To support women as they continue to work and contribute to their family’s economic security, policymakers must raise the minimum wage and address gender wage inequality. Women make up nearly 58 percent of minimum wage workers and would benefit from an increase of the federal minimum wage to $15 by 2024 as proposed in the Raise the Wage Act. Women continue to experience significant gender wage gaps as I did, and policymakers should take meaningful and comprehensive action such as passing the Paycheck Fairness Act to strengthen existing equal pay protections and combat discriminatory pay practices.

Conclusion

The Chinese symbol for “crisis” also means “opportunity.” There has never been a more optimal time to reevaluate our outdated policies and make changes for the better for all Americans.

We must do better!

  • Public policies have provided working women little support in managing work and family responsibilities.
  • The USA devalues those who are caregivers professionally, and even though women make significant contributions to their family’s economic security they perform the majority of unpaid caregiving in their households.
  • The COVID pandemic has only exacerbated the caregiving challenges women face today.
  • We also must not lose thought that this will likely also result in long-term consequences for women’s work and their progress toward gender equality.

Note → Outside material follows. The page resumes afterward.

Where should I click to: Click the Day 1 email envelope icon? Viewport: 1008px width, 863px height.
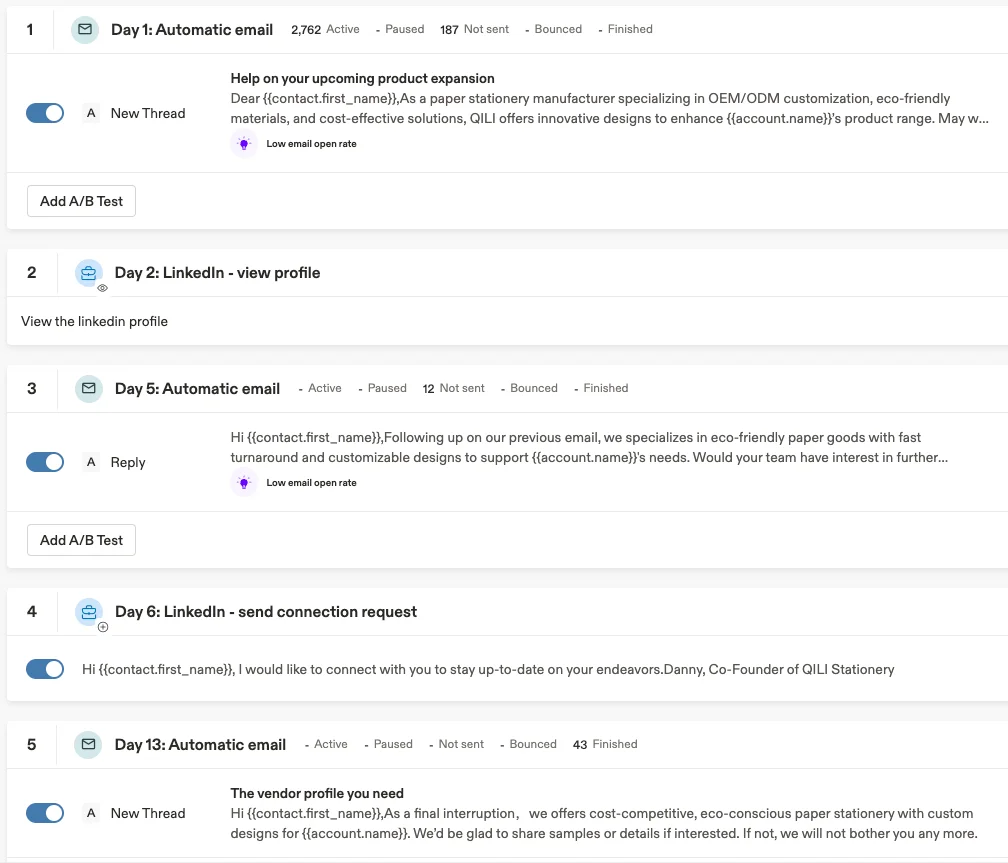click(85, 30)

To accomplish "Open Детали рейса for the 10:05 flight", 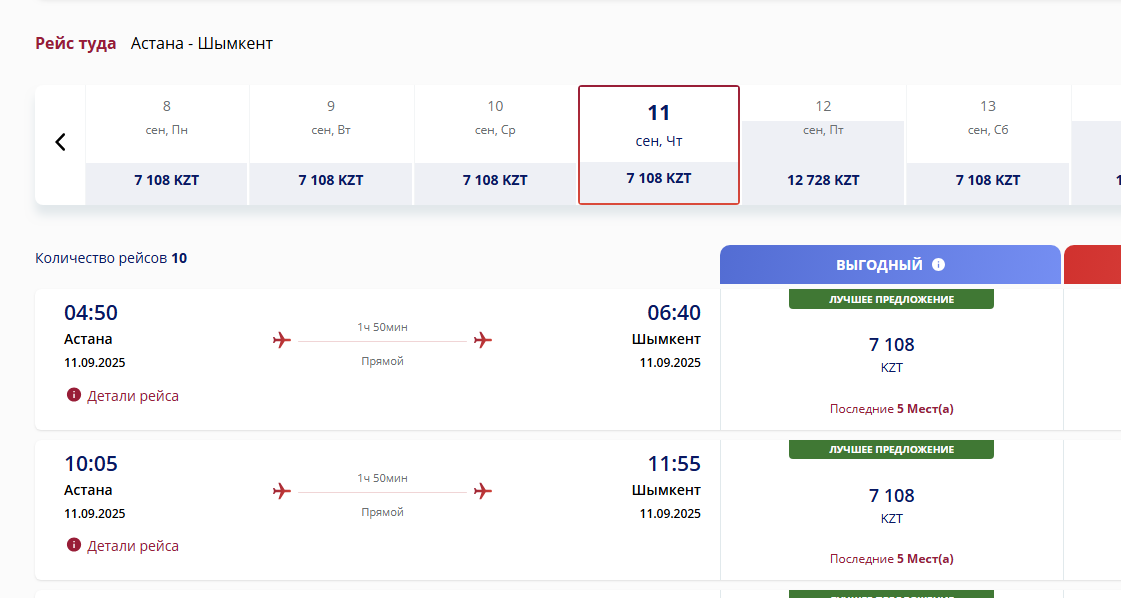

Our lawmakers must act now to invest in the caregiving industry and support women’s increased caregiving responsibilities. There must be legislation that provides permanent policy solutions to improve gender equality in the future. This moment also calls for a greater reimagining of the future of work and caregiving—not as a precarious balance between two interests but as an integrated approach that is valuable to the nation’s economy and families.

After being a career woman all of my life, it would be great to finally see that the United States begins to truly value women’s paid work—especially paid care work from domestic caregiver workers, to childcare workers, and those who are part of caring for others—as well as support unpaid caregiving labor through robust, structural policy change.